■ Exercise brief
Print the Stan modeling text word for word, from "6.1 Model 5.1" up to and including "the prior only.".

■ Source extract
6 Chapter 5: The Many variables & The Spurious Waffles

# Loading packages
library(cmdstanr)
library(rethinking)
library(tidyverse)

6.1 Model 5.1

The first model of the chapter does not contain any surprises. However, a method for drawing samples from the prior is presented in the form of the function extract.prior. We can include similar behaviour into our Stan models by making sampling from the likelihood conditional on a flag.

The model is defined as:

\[ \begin{align} D_i &\sim \operatorname{Normal}(\mu_i, \sigma) \\ \mu &= \alpha + \beta_A A \\ \alpha &\sim \operatorname{Normal}(0, 0.2) \\ \beta_A &\sim \operatorname{Normal}(0, 0.5) \\ \sigma &\sim \operatorname{Exponential}(1) \end{align} \]

/* Model 5.1 
This model includes a flag indicating 
when to sample from the prior only.
*/
data {
  int<lower=0> N; // Number of obs
  vector[N] D;    // Divorce rate
  vector[N] A;    // Age at marriage
  /* Prior only flag
  will be used to enable prior 
  simulations from the model. Set to 1 if 
  sampling from prior only. */
  int<lower=0, upper=1> prior_only;
}
parameters {
  real a;               // Intercept
  real ba;               // Slope for A
  real<lower=0> sigma;  // Sigma with lwr bound
}
transformed parameters {
  array[N] real mu;
  for (i in 1:N) {
    mu[i] = a + ba * A[i];
  }
}
model {
  a ~ normal(0, 0.2);
  ba ~ normal(0, 0.5);
  sigma ~ exponential(1);
  if (prior_only == 0) {
    D ~ normal(mu, sigma);
  }
} 
generated quantities {
  array[N] real y_rep;
  y_rep = normal_rng(mu, sigma);
}

To run the model we will have to prepare the data and include the flag variable.

# Loading data
data(WaffleDivorce) 
dat <- WaffleDivorce  

dl <- list(
  N = length(dat$Divorce),
  D = standardize(dat$Divorce), 
  M = standardize(dat$Marriage), 
  A = standardize(dat$MedianAgeMarriage),
  prior_only = 1
)

Next we are compiling the model.

# Compiling the model
m5.1 <- cmdstan_model(stan_file = "models/m5-1.stan", 
                      exe_file = "models/m5-1.exe")

The model is now ready to run using only the prior.

fit5.1 <- m5.1$sample(
        data = dl,                 # The list of variables
        iter_sampling = 2000,      # Number of iterations for sampling
        iter_warmup = 1000,        # Number of warm-up iterations
        chains = 1,                # Number of Markov chains
        refresh = 1000             # Number of iterations before each print
)

Running MCMC with 1 chain...

Chain 1 Iteration:    1 / 3000 [  0%]  (Warmup) 
Chain 1 Iteration: 1000 / 3000 [ 33%]  (Warmup) 
Chain 1 Iteration: 1001 / 3000 [ 33%]  (Sampling)

■ Rows
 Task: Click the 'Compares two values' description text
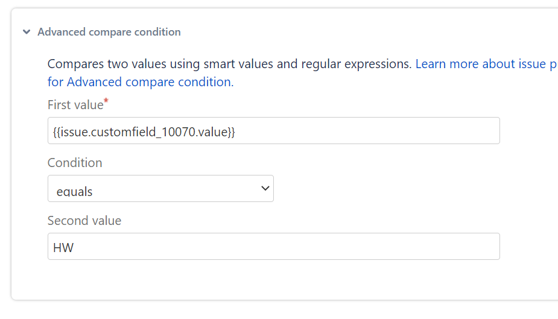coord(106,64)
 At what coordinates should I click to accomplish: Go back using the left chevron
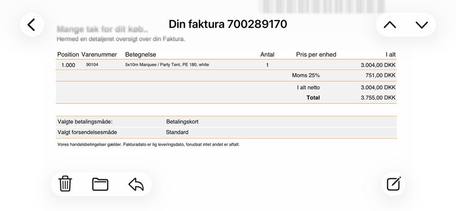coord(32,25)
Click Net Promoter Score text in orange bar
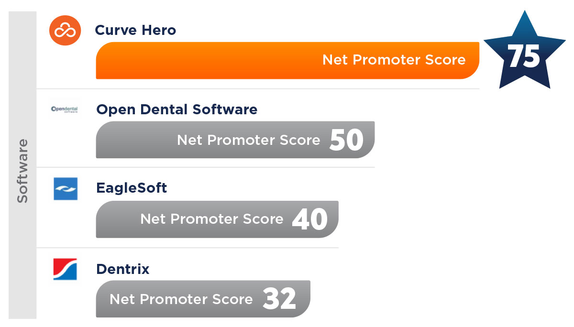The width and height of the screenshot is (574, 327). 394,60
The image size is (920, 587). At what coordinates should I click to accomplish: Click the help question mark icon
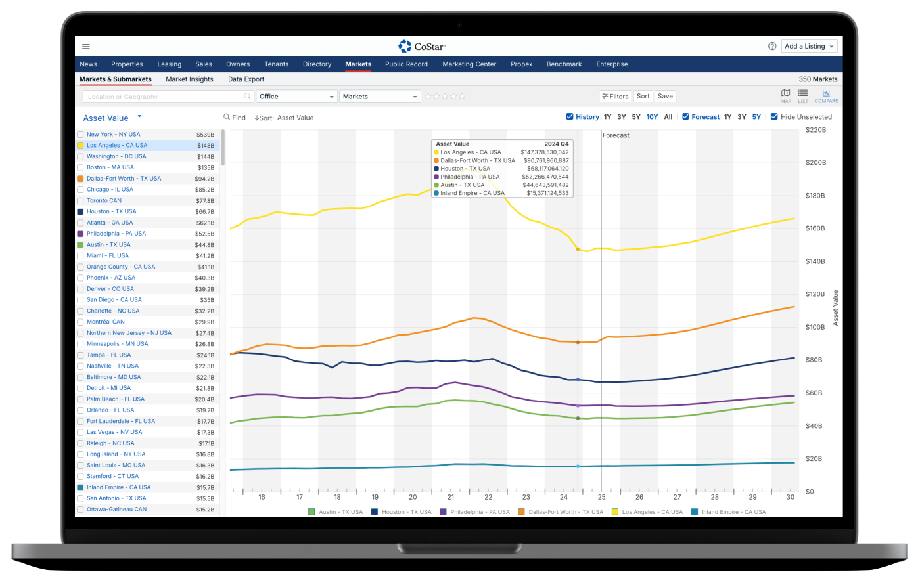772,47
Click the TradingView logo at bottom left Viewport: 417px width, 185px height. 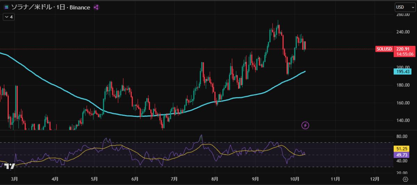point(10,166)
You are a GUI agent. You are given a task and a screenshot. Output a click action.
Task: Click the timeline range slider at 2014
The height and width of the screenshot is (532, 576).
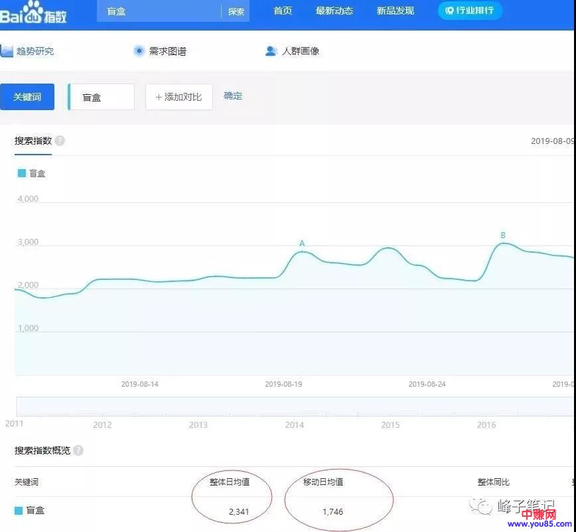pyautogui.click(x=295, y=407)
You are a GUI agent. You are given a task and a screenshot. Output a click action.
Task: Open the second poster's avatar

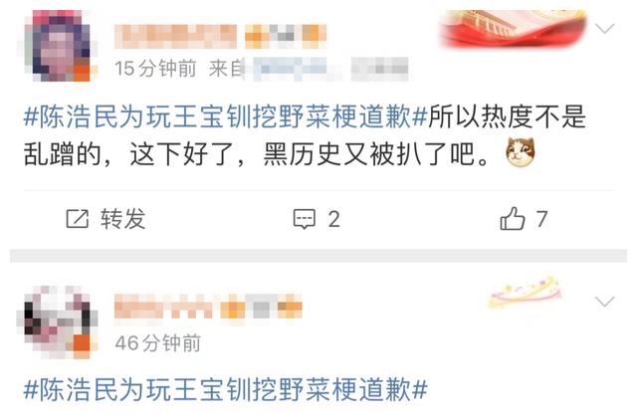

■ Exercise solution
6.1 Model 5.1

The first model of the chapter does not contain any surprises. However, a method for drawing samples from the prior is presented in the form of the function extract.prior. We can include similar behaviour into our Stan models by making sampling from the likelihood conditional on a flag.

The model is defined as:

\[ \begin{align} D_i &\sim \operatorname{Normal}(\mu_i, \sigma) \\ \mu &= \alpha + \beta_A A \\ \alpha &\sim \operatorname{Normal}(0, 0.2) \\ \beta_A &\sim \operatorname{Normal}(0, 0.5) \\ \sigma &\sim \operatorname{Exponential}(1) \end{align} \]

/* Model 5.1 
This model includes a flag indicating 
when to sample from the prior only.